EDA Complex-Driven Desaturation of Heterocyclic Carbonyl Compounds Enabled by HFIP

Abstract

Recently, electron donor–acceptor (EDA) complex-mediated organic synthetic strategies have emerged as powerful tools for diverse bond-forming transformations; however, their efficiency often diminishes when ionic reactants are involved. This limitation arises from the requirement of polar solvents such as DMSO or DMF to solubilize ionic species for the formation of effective EDA complex. Consequently, these solvents engage in competing EDA complex formation or disrupt ionization equilibria. In parallel, there is a pressing necessity of modern and efficient strategy to achieve dehydrogenation reactions, which are in general limited by the drawbacks of traditional approaches.

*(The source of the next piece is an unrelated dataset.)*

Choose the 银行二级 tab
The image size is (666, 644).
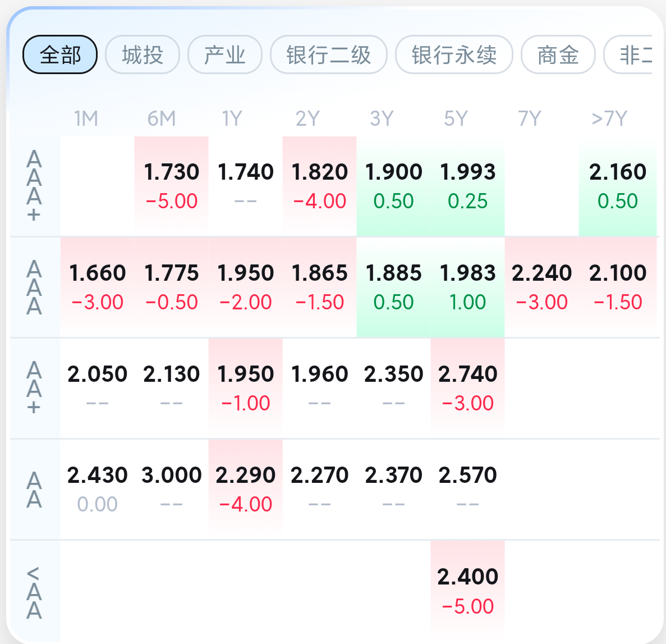(328, 55)
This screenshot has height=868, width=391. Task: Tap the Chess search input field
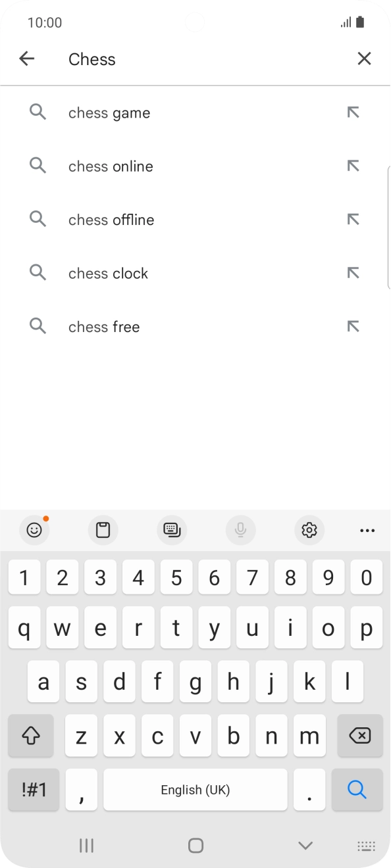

To address both, herein, we disclose an innovative desaturation strategy based on the formation of an EDA complex between a dihydrogenated organic substrate and an N-methoxy pyridinium salt. In our study, solubility issues, which are associated with the pyridinium salt, are effectively addressed by using hexafluoroisopropanol (HFIP). Beyond enhancing solubility, HFIP also functions as a transient H-shuttle, significantly reducing the activation energy for this transformation. This cooperative interplay between HFIP and the pyridinium salt enables the efficient and selective desaturation of a broad range of heterocyclic carbonyl compounds—including quinolinones, coumarins, and flavones—which are valuable scaffolds in pharmaceutical and agrochemical research. At the end, detailed mechanistic studies with the aid of experiments as well as DFT studies clearly disclose the mechanism as well as the important role of HFIP in this reaction.